YOUR TASK:
Nothing in the data should be altered when it is repeated in full.

[Entries taken from a collection]
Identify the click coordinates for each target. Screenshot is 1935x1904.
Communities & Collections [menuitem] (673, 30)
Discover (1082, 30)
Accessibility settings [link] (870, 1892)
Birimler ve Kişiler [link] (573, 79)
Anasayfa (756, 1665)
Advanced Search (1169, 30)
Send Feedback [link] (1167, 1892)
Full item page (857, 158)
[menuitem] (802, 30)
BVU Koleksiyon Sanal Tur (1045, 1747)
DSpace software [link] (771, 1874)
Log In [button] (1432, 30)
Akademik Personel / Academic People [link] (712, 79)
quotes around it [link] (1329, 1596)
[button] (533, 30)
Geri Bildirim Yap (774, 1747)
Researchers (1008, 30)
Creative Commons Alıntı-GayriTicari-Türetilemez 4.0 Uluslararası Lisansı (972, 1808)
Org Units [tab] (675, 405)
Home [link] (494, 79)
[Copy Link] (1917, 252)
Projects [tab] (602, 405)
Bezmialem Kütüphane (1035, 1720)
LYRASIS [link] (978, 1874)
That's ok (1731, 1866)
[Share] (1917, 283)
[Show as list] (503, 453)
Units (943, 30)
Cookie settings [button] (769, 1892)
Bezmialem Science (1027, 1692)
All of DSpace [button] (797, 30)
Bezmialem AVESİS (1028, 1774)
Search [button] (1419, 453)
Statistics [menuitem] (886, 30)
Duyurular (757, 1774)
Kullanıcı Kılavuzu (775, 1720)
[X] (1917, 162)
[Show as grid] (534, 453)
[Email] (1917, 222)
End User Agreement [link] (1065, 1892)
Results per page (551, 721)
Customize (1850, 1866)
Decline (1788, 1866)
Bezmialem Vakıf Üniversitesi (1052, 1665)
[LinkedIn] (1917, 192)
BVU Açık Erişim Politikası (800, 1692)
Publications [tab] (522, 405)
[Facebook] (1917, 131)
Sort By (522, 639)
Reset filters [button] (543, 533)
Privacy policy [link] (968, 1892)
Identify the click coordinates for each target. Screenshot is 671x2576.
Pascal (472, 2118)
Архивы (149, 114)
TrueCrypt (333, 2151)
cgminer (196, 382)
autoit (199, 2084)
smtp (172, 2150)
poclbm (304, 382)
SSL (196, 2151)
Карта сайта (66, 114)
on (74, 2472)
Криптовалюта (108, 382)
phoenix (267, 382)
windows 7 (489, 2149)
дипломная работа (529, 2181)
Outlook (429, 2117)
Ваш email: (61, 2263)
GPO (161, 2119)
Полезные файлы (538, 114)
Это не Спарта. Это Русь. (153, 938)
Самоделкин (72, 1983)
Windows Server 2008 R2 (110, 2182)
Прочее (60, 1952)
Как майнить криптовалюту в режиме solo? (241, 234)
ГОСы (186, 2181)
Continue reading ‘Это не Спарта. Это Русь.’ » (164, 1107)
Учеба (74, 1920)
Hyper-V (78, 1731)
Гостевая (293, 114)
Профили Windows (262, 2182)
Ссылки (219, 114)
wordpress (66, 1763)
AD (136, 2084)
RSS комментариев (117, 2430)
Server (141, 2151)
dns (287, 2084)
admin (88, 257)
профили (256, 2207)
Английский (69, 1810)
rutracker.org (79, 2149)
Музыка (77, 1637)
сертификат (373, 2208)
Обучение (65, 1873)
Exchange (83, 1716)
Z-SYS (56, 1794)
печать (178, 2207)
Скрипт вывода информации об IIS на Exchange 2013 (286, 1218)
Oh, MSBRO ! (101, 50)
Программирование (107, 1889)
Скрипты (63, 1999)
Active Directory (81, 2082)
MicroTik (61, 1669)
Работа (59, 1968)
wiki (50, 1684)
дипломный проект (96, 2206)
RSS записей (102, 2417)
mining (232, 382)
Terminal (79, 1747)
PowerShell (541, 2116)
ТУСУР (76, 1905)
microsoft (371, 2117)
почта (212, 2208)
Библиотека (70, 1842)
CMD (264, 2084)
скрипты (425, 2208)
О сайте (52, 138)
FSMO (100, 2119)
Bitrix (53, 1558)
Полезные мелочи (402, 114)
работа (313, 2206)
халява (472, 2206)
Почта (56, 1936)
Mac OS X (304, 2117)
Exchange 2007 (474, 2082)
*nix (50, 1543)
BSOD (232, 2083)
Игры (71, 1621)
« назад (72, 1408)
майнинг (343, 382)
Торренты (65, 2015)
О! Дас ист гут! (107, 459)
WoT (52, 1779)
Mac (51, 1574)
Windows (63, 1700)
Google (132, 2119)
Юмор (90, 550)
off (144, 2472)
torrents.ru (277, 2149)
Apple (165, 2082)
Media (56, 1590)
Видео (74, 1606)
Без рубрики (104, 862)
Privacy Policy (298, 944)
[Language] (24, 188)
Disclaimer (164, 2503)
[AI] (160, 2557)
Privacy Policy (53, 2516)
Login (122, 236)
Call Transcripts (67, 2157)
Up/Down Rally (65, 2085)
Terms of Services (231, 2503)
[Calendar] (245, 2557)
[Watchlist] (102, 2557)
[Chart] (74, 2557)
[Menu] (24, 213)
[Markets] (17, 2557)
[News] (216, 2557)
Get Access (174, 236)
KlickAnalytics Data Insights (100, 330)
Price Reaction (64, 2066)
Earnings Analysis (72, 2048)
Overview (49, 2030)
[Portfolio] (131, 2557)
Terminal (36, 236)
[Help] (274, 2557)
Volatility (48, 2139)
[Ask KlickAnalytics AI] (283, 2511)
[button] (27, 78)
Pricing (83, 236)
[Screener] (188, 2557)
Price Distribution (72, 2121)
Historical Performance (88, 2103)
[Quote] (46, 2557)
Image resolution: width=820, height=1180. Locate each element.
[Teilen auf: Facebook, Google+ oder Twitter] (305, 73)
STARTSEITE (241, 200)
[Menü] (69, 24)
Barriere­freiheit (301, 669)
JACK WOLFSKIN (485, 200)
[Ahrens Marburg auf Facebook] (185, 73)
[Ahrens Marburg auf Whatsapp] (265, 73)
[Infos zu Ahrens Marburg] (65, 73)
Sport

FINISHED TASK:
Identify the click coordinates for each target. Screenshot is 1935x1904.
Communities & Collections [menuitem] (673, 30)
Discover (1082, 30)
Accessibility settings [link] (870, 1892)
Birimler ve Kişiler [link] (573, 79)
Anasayfa (756, 1665)
Advanced Search (1169, 30)
Send Feedback [link] (1167, 1892)
Full item page (857, 158)
[menuitem] (802, 30)
BVU Koleksiyon Sanal Tur (1045, 1747)
DSpace software [link] (771, 1874)
Log In [button] (1432, 30)
Akademik Personel / Academic People [link] (712, 79)
quotes around it [link] (1329, 1596)
[button] (533, 30)
Geri Bildirim Yap (774, 1747)
Researchers (1008, 30)
Creative Commons Alıntı-GayriTicari-Türetilemez 4.0 Uluslararası Lisansı (972, 1808)
Org Units [tab] (675, 405)
Home [link] (494, 79)
[Copy Link] (1917, 252)
Projects [tab] (602, 405)
Bezmialem Kütüphane (1035, 1720)
LYRASIS [link] (978, 1874)
That's ok (1731, 1866)
[Share] (1917, 283)
[Show as list] (503, 453)
Units (943, 30)
Cookie settings [button] (769, 1892)
Bezmialem Science (1027, 1692)
All of DSpace [button] (797, 30)
Bezmialem AVESİS (1028, 1774)
Search [button] (1419, 453)
Statistics [menuitem] (886, 30)
Duyurular (757, 1774)
Kullanıcı Kılavuzu (775, 1720)
[X] (1917, 162)
[Show as grid] (534, 453)
[Email] (1917, 222)
End User Agreement [link] (1065, 1892)
Results per page (551, 721)
Customize (1850, 1866)
Decline (1788, 1866)
Bezmialem Vakıf Üniversitesi (1052, 1665)
[LinkedIn] (1917, 192)
BVU Açık Erişim Politikası (800, 1692)
Publications [tab] (522, 405)
[Facebook] (1917, 131)
Sort By (522, 639)
Reset filters [button] (543, 533)
Privacy policy [link] (968, 1892)
Identify the click coordinates for each target. Screenshot is 671x2576.
Pascal (472, 2118)
Архивы (149, 114)
TrueCrypt (333, 2151)
cgminer (196, 382)
autoit (199, 2084)
smtp (172, 2150)
poclbm (304, 382)
SSL (196, 2151)
Карта сайта (66, 114)
on (74, 2472)
Криптовалюта (108, 382)
phoenix (267, 382)
windows 7 (489, 2149)
дипломная работа (529, 2181)
Outlook (429, 2117)
Ваш email: (61, 2263)
GPO (161, 2119)
Полезные файлы (538, 114)
Это не Спарта. Это Русь. (153, 938)
Самоделкин (72, 1983)
Windows Server 2008 R2 (110, 2182)
Прочее (60, 1952)
Как майнить криптовалюту в режиме solo? (241, 234)
ГОСы (186, 2181)
Continue reading ‘Это не Спарта. Это Русь.’ » (164, 1107)
Учеба (74, 1920)
Hyper-V (78, 1731)
Гостевая (293, 114)
Профили Windows (262, 2182)
Ссылки (219, 114)
wordpress (66, 1763)
AD (136, 2084)
RSS комментариев (117, 2430)
Server (141, 2151)
dns (287, 2084)
admin (88, 257)
профили (256, 2207)
Английский (69, 1810)
rutracker.org (79, 2149)
Музыка (77, 1637)
сертификат (373, 2208)
Обучение (65, 1873)
Exchange (83, 1716)
Z-SYS (56, 1794)
печать (178, 2207)
Скрипт вывода информации об IIS на Exchange 2013 (286, 1218)
Oh, MSBRO ! (101, 50)
Программирование (107, 1889)
Скрипты (63, 1999)
Active Directory (81, 2082)
MicroTik (61, 1669)
Работа (59, 1968)
wiki (50, 1684)
дипломный проект (96, 2206)
RSS записей (102, 2417)
mining (232, 382)
Terminal (79, 1747)
PowerShell (541, 2116)
ТУСУР (76, 1905)
microsoft (371, 2117)
почта (212, 2208)
Библиотека (70, 1842)
CMD (264, 2084)
скрипты (425, 2208)
О сайте (52, 138)
FSMO (100, 2119)
Bitrix (53, 1558)
Полезные мелочи (402, 114)
работа (313, 2206)
халява (472, 2206)
Почта (56, 1936)
Mac OS X (304, 2117)
Exchange 2007 (474, 2082)
*nix (50, 1543)
BSOD (232, 2083)
Игры (71, 1621)
« назад (72, 1408)
майнинг (343, 382)
Торренты (65, 2015)
О! Дас ист гут! (107, 459)
WoT (52, 1779)
Mac (51, 1574)
Windows (63, 1700)
Google (132, 2119)
Юмор (90, 550)
off (144, 2472)
torrents.ru (277, 2149)
Apple (165, 2082)
Media (56, 1590)
Видео (74, 1606)
Без рубрики (104, 862)
Privacy Policy (298, 944)
[Language] (24, 188)
Disclaimer (164, 2503)
[AI] (160, 2557)
Privacy Policy (53, 2516)
Login (122, 236)
Call Transcripts (67, 2157)
Up/Down Rally (65, 2085)
Terms of Services (231, 2503)
[Calendar] (245, 2557)
[Watchlist] (102, 2557)
[Chart] (74, 2557)
[Menu] (24, 213)
[Markets] (17, 2557)
[News] (216, 2557)
Get Access (174, 236)
KlickAnalytics Data Insights (100, 330)
Price Reaction (64, 2066)
Earnings Analysis (72, 2048)
Overview (49, 2030)
[Portfolio] (131, 2557)
Terminal (36, 236)
[Help] (274, 2557)
Volatility (48, 2139)
[Ask KlickAnalytics AI] (283, 2511)
[button] (27, 78)
Pricing (83, 236)
[Screener] (188, 2557)
Price Distribution (72, 2121)
Historical Performance (88, 2103)
[Quote] (46, 2557)
Image resolution: width=820, height=1180. Locate each element.
[Teilen auf: Facebook, Google+ oder Twitter] (305, 73)
STARTSEITE (241, 200)
[Menü] (69, 24)
Barriere­freiheit (301, 669)
JACK WOLFSKIN (485, 200)
[Ahrens Marburg auf Facebook] (185, 73)
[Ahrens Marburg auf Whatsapp] (265, 73)
[Infos zu Ahrens Marburg] (65, 73)
Sport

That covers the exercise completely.